Oregon has struggled to find the right set of CE requirements. Since 2010, there have been two attempts to correct problems, but the program continues to be criticized.
The following article was written by CCB Administrator James Denno for the Summer 2016 CCB newsletter.
Since first requiring continuing education (CE) for contractors in 2010, Oregon has struggled to find the right set of requirements that are meaningful for contractors without being onerous. Since 2010, there have been two attempts to correct problems with the requirements for residential contractors. The most recent version of the requirements took effect January 1, 2014.
Since then, contractors have continued to criticize the program. Common complaints are that courses are not relevant, choices of courses and providers are too limited, and costs are too high. We have also heard from stakeholder groups and legislators, many of whom share these same frustrations. We have been listening to you!
We decided to conduct a survey to see what changes we could make that would result in a meaningful CE program that contractors would value. The main themes from the results of the survey were: contractors want to choose the courses they feel are most helpful and relevant to their work; they want more choices of providers where they can take courses; they want exemptions from some requirements if they are required to complete CE for other licenses they hold; and they want to see the costs reduced.

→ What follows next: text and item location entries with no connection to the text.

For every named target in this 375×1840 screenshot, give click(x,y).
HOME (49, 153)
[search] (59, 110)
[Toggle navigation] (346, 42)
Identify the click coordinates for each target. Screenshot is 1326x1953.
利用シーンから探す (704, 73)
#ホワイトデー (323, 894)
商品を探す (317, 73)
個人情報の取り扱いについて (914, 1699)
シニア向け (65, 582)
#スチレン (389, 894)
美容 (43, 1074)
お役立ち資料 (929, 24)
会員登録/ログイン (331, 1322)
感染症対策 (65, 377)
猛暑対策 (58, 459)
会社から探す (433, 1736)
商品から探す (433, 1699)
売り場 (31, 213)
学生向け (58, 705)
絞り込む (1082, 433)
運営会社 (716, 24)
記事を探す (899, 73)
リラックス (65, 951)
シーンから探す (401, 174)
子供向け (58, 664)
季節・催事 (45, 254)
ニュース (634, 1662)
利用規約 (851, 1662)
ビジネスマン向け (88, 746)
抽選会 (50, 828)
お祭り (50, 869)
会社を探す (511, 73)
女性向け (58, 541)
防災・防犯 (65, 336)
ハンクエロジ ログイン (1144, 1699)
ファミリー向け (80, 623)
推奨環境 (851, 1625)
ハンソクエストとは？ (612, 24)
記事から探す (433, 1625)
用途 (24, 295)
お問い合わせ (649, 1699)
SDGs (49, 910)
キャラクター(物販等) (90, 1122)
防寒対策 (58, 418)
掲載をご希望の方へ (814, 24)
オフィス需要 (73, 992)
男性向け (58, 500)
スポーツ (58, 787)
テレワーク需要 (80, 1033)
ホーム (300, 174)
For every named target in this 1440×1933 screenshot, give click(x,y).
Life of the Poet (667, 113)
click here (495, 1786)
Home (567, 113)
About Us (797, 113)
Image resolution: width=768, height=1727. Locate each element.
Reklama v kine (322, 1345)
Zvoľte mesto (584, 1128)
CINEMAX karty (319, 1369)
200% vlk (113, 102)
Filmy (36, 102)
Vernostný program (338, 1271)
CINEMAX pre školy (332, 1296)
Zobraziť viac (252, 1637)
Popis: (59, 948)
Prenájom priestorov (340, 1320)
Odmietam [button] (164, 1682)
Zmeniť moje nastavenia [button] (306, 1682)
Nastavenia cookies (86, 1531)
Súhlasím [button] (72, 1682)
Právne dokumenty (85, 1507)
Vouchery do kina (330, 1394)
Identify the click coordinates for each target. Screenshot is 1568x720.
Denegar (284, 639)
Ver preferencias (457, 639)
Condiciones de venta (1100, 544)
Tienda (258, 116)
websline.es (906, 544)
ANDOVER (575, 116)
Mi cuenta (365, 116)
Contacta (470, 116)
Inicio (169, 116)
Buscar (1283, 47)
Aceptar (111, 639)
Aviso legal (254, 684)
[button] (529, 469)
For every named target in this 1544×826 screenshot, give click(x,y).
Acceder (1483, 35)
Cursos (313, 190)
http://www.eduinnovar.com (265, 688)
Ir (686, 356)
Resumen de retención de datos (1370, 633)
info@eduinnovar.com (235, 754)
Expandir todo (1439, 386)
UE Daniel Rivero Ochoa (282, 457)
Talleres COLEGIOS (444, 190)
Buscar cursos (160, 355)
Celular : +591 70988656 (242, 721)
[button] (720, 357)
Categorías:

The Board approved a course of action to amend the CE requirements to accomplish these changes, which requires a combination of rule changes and legislation to change the law. The rule changes took effect July 1.
In the new rules, we have expanded CE exemptions for contractors who have electrical, plumbing, master builder, landscape contractor, home inspector, or architect and engineer licenses.
To accomplish the rest of the necessary changes to the CE requirements, we have introduced legislation for the 2017 legislature. If the legislation is successful, it will allow the CCB to give our courses free of charge (eliminating the $45 for three hours contractors now pay); it will give contractors more choice over the courses they want to take; and it will allow participation of more CE providers by eliminating the provider fees. We may need to request a modest increase in the contractor license fee to replace lost revenue from the CE program. We are currently developing our budget for 2017- 19 to determine if this will be necessary.
We are listening to you! We will keep you informed. If you have comments on continuing education, feel free to share your thoughts with us. You can reach our Education section at 503-934-2227. Meanwhile, the details of the July 1 rule changes are as follows:
Exemptions from continuing education: As of July 1, this is a summary of all contractors that are now exempt from continuing education. This list applies to both residential and commercial contractors.
- Architects (if an owner or officer is a licensed architect)
- Developers • Engineers (if an owner or officer is a licensed engineer)
- Electricians (if an owner, officer or employee is a licensed plumber)
- Plumbers (if an owner, officer or employee is a licensed plumber)
- Boiler contractors
- Elevator contractors
- Renewable energy contractor
- Pump installation contractors
- Limited sign contractors
- Landscape contractors who are construction contractors
- Home inspectors (must still complete continuing education for the home inspector certification but no longer for the CCB license)
- Master builders (if actively licensed as such through the Building Codes Division)
Pre-license education: These two changes affect the pre-licensure program.
- Timeline for applying for a CCB license: Applicants must apply for their license within two years of the date they pass the exam. (The former rule gave contractors two years from the date they completed training to apply for a CCB license.)
- Optional path to contractor licensure: The CCB now accepts the National Association of State Contractors Licensing Agencies (NASCLA) contractor exam. Applicants still must pass the Oregon pre-licensure exam but do not have to take the 16-hour pre-licensure training.
Home inspectors: The CCB grants hour-for-hour continuing education credit for home inspectors who host “ride alongs” for home inspector applicants. Find a form on the CCB website that must be signed by both the hosting home inspector and the home inspector-in-training.